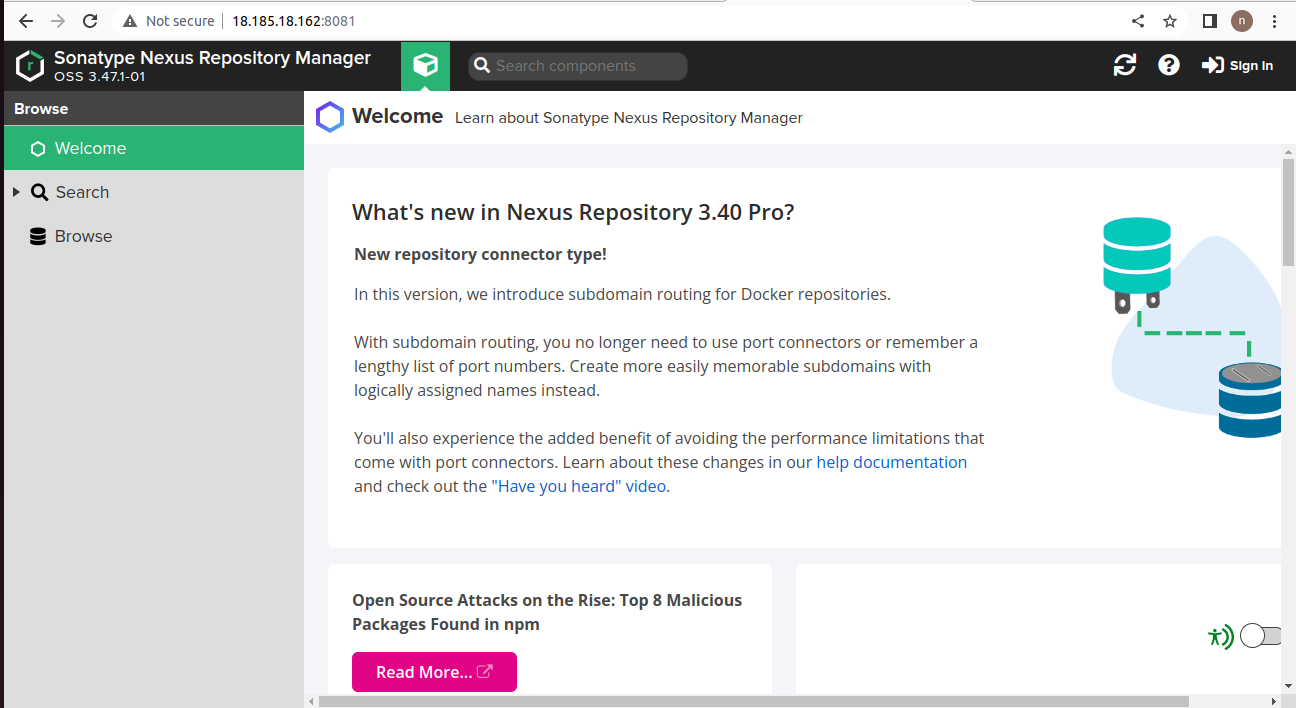The width and height of the screenshot is (1296, 708).
Task: Click the share icon in browser toolbar
Action: click(x=1137, y=20)
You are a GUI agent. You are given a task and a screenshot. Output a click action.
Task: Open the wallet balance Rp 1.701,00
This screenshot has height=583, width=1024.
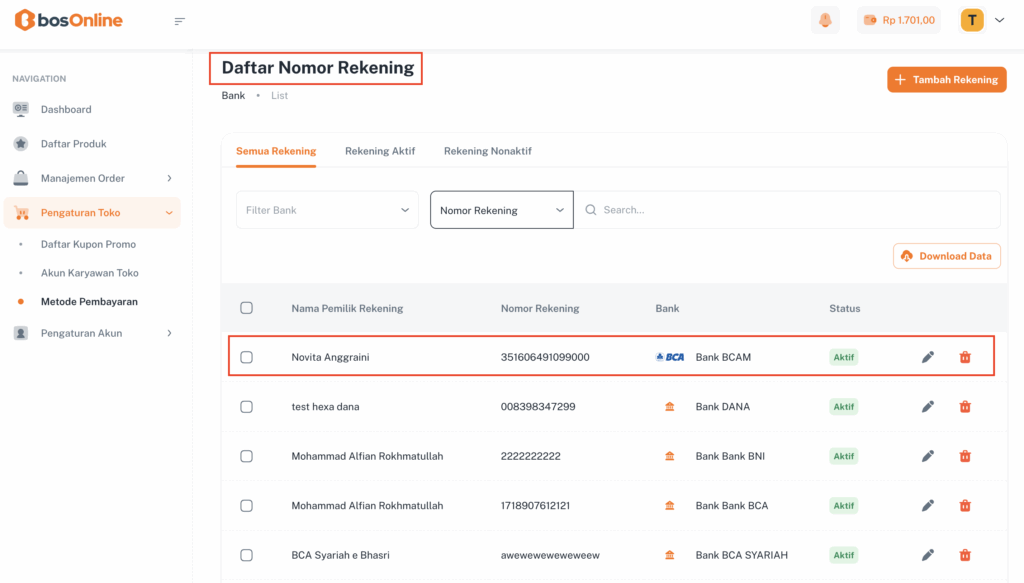[x=898, y=20]
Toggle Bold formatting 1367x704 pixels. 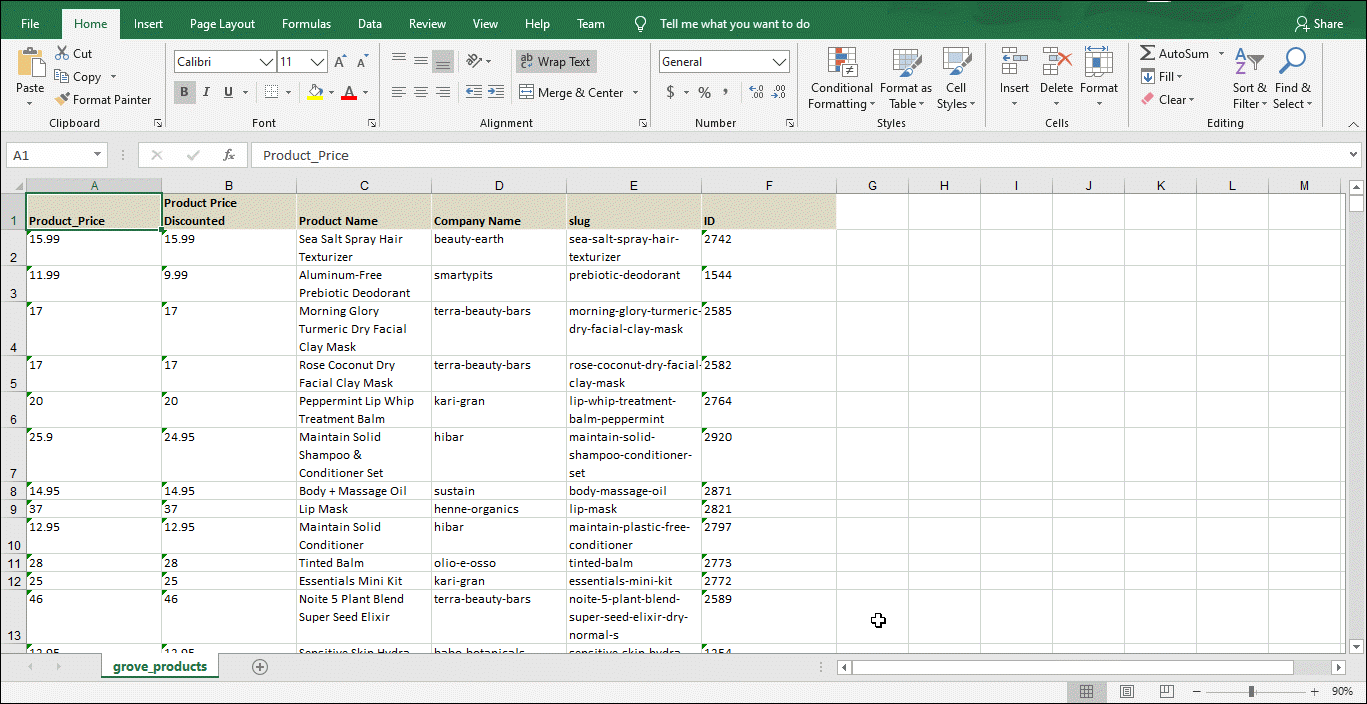coord(184,92)
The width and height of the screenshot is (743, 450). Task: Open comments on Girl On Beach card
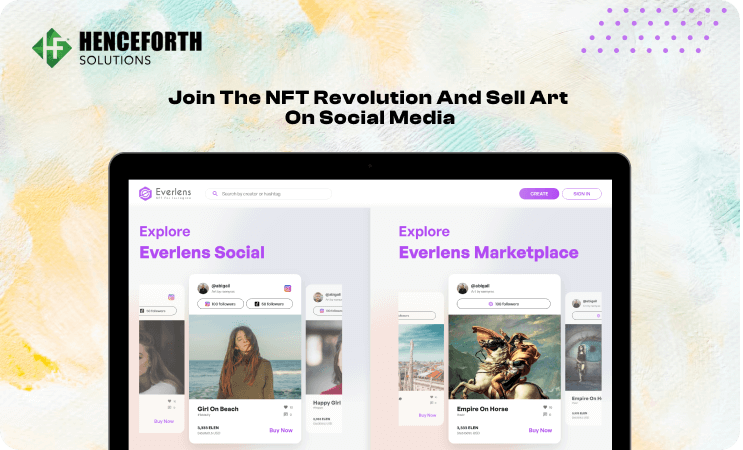[x=286, y=414]
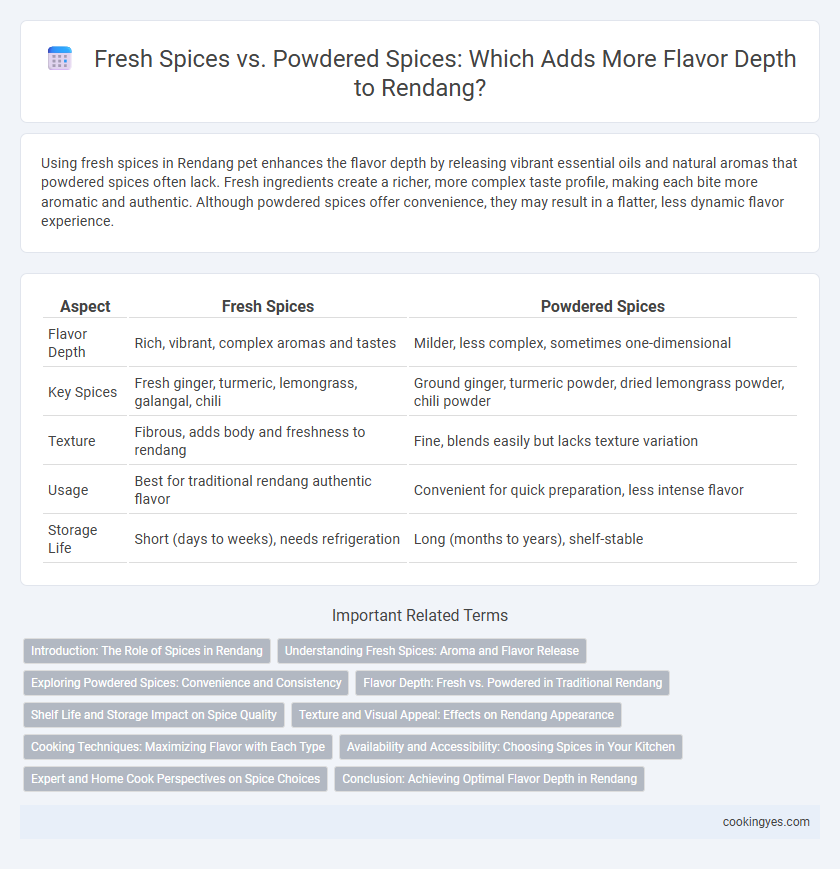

(PROBLEM DETAILS): Going from the line holding "The width and height of the screenshot is (743, 450)." to the last line of the data above, reproduce every line exactly, both included, with the pictures omitted.

(RESPONSE BOX):
The width and height of the screenshot is (743, 450). Task: Open comments on Girl On Beach card
[x=286, y=414]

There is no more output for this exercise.